In the news report below on the Tejas Express crew, reproduce word for word the passage from "New Delhi: The" to "on 4 October.".

*** Source extract ***

New Delhi: The private vendor that IRCTC has hired to handle hospitality services aboard the Tejas Express, India’s first private train, has now raised the salaries of the train’s crew and has also given them a weekly-off.
Brandavan Food Products, a controversial Delhi-based company that had already stoked a row with a job advertisement that included caste as a selection criterion, has, however, not reinstated 20 employees that it had dismissed earlier. The firm had hired 40 crew members during Tejas’s big-ticket launch on 4 October.
The decision to hike salary and sanction a weekly-off comes on the back of a detailed report in ThePrint on 27 November, which highlighted a swirl of accusations surrounding the country’s first private train.
Crew members and attendants had then told ThePrint that salaries were being delayed, that they were being made to work 18-hour shifts while also enduring random sackings.
Blisters on the feet after a gruelling shift, said one, didn’t get him sick leave and he was fired instead. Another claimed that passengers were being served substandard food and unfiltered water.
“After publication of story, top officials from the firm and the management of the on-board services in Tejas came over to meet the current staff members and instructed us to keep our distance from the media,” said a serving crew member on the condition of anonymity.
“Some staff members shared our difficulties with them. After this, the company has granted an increment of 50 per cent in their salaries and also sanctioned a weekly-off.”

*** Dataset records ***

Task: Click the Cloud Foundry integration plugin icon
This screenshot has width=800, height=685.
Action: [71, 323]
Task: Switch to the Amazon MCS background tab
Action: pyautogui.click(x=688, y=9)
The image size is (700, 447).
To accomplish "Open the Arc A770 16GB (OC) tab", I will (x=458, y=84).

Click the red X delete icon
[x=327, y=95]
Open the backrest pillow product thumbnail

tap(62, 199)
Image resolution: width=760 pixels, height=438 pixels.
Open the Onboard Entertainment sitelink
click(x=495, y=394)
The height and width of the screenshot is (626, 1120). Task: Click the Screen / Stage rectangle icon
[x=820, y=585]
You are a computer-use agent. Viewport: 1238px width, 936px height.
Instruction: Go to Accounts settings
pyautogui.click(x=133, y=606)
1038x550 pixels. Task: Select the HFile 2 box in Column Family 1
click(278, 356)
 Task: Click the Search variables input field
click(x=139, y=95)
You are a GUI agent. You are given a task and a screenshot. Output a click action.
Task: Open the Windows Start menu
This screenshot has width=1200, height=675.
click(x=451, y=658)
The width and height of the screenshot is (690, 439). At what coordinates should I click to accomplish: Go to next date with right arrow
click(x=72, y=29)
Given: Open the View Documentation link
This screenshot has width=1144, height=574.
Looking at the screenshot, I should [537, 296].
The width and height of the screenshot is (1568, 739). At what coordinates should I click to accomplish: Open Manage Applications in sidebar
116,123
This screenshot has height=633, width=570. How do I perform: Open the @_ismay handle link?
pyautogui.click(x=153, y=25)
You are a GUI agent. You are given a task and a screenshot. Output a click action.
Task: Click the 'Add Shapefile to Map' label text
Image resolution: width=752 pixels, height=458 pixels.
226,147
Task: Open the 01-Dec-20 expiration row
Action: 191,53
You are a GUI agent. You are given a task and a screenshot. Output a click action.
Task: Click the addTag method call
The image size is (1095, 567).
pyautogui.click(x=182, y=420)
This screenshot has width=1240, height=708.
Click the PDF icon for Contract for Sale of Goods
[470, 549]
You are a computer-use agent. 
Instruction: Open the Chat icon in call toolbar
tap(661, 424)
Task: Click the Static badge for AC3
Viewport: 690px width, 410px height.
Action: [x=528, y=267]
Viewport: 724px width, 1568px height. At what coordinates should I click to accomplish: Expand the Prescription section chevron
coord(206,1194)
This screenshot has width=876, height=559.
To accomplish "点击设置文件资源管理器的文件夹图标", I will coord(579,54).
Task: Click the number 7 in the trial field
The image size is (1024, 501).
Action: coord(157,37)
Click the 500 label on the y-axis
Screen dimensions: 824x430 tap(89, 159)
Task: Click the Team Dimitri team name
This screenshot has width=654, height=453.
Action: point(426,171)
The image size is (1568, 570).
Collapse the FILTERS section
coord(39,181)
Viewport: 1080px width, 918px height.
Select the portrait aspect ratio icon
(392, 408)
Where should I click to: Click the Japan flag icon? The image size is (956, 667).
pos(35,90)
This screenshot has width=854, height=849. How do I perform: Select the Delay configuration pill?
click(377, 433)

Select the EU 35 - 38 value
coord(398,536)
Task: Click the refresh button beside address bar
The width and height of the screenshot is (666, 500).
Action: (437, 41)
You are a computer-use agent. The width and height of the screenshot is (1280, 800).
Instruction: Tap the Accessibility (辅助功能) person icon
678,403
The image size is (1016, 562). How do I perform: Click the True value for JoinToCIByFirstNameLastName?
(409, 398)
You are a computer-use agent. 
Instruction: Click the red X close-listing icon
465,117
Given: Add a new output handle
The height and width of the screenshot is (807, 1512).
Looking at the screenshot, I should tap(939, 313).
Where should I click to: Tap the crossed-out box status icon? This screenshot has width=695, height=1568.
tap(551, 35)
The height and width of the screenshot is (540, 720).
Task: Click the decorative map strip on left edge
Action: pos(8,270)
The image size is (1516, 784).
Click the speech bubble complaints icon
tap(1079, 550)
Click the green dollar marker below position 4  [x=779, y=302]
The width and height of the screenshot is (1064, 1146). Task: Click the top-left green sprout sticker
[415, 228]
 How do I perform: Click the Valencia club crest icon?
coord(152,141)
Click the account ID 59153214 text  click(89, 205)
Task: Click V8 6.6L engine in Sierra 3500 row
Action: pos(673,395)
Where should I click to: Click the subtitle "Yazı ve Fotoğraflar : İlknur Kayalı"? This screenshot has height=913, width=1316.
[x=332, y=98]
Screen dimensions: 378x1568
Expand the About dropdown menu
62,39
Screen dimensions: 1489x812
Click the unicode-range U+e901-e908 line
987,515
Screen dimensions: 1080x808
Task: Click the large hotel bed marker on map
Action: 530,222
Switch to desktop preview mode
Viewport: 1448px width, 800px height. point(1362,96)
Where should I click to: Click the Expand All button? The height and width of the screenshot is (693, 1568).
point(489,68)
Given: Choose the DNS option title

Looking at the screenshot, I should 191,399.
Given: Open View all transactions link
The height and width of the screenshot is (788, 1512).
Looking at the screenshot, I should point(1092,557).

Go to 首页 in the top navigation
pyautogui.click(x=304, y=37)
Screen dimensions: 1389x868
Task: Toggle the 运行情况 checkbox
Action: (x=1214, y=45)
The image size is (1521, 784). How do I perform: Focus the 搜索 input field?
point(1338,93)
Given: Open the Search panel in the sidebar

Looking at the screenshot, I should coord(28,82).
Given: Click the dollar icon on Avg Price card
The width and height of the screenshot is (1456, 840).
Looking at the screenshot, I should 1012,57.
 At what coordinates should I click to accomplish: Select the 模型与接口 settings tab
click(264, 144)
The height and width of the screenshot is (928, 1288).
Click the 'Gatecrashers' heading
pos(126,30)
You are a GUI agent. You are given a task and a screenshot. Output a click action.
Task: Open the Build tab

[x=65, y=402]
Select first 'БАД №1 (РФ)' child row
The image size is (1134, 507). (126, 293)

***

**Output of the task**.
New Delhi: The private vendor that IRCTC has hired to handle hospitality services aboard the Tejas Express, India’s first private train, has now raised the salaries of the train’s crew and has also given them a weekly-off.
Brandavan Food Products, a controversial Delhi-based company that had already stoked a row with a job advertisement that included caste as a selection criterion, has, however, not reinstated 20 employees that it had dismissed earlier. The firm had hired 40 crew members during Tejas’s big-ticket launch on 4 October.